Обратим внимание на то, что М. К. Мамардашвили, раскрывая понятие "превращенной формы", использовал весьма эффективные, с точки зрения психолога, приемы его доопределения. Он дал ряд эквивалентов этого понятия: квазисубстанциональность, предмет-фантом, внутренняя форма видимости, функциональный орган, а в своих последних размышлениях на эту тему описывал феномен превращенной формы в терминах внутреннего поля, внутреннего пространства (ср. О. Мандельштам: "пространства внутренний избыток"), в котором может

187

осуществляться внутреннее движение (или живое движение души), саморазвитие. Этот ассоциативный ряд существенно облегчает использование понятия превращенной формы и его объяснительного потенциала в психологических исследованиях. Напомним, что превращенная форма в логике М. К. Мамардашвили служит основанием для объяснения иррациональности сознания, синкретичности мышления, спонтанности их развития, "сжатости", обратимости внешнего и внутреннего, возможной инверсии в последовательности формирования внешнего и актуализации внутреннего. Примером последней может служить семантическая или ценностная оценка ситуации до ее расчлененного восприятия, а тем более запоминания ее элементов.

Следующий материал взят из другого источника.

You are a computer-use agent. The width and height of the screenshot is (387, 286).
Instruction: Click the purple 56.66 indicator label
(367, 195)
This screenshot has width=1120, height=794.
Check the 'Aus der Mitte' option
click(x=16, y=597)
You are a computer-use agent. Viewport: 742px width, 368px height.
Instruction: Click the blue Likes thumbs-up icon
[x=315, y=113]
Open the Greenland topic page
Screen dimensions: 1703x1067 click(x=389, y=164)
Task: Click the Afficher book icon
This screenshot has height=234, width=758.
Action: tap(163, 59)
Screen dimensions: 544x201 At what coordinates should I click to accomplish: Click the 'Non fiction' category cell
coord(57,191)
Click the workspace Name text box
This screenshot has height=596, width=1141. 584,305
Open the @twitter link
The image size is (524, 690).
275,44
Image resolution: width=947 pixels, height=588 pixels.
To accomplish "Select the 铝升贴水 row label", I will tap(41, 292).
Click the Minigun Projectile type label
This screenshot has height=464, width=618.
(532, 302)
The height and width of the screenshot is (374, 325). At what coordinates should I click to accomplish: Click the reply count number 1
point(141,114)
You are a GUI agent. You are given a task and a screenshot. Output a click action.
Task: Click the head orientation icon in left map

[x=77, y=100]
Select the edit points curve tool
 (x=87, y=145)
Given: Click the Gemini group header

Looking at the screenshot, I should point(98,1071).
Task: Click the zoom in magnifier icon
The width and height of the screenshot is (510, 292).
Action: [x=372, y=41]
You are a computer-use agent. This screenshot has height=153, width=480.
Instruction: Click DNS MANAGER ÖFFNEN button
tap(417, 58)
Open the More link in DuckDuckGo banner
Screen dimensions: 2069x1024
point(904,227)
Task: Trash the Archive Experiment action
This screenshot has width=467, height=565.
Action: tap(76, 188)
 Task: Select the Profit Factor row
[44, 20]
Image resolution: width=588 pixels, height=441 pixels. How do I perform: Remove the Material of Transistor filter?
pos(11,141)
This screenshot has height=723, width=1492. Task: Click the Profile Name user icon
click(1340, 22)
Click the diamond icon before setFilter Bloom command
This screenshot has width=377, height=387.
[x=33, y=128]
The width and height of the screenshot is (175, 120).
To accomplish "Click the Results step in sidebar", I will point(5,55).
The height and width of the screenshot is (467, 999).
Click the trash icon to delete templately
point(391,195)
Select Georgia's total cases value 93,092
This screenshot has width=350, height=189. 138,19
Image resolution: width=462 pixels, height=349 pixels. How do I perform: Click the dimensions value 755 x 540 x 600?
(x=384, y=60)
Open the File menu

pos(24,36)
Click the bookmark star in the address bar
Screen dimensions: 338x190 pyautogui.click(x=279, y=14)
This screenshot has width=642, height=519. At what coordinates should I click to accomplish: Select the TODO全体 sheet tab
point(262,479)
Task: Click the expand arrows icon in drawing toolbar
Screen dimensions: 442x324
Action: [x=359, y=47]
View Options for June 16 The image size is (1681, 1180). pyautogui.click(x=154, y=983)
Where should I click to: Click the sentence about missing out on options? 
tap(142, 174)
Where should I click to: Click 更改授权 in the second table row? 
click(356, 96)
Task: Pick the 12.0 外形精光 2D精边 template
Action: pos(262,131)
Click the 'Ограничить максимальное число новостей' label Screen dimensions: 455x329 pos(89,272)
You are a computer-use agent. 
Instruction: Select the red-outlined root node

Очень важна идентификация превращенной формы с функциональным органом. Здесь вполне возможно (и необходимо) взаимообогащение этих понятий и скрывающихся за ними реальностей. Превращенная форма как и функциональный орган — это новообразования, без которых живое существо "замерзает", не развивается. Кстати, это же относится и к социуму. Другими словами, превращенные формы-новообразования, будь они результатом воздействия среды или спонтанных изменений, это механизм развития культуры, препятствующий ее длительному застыванию в формах цивилизации (или бескультурья).

Нам представляется, что анализ возникновения и развития превращенных форм есть одновременно анализ духовного развития человека.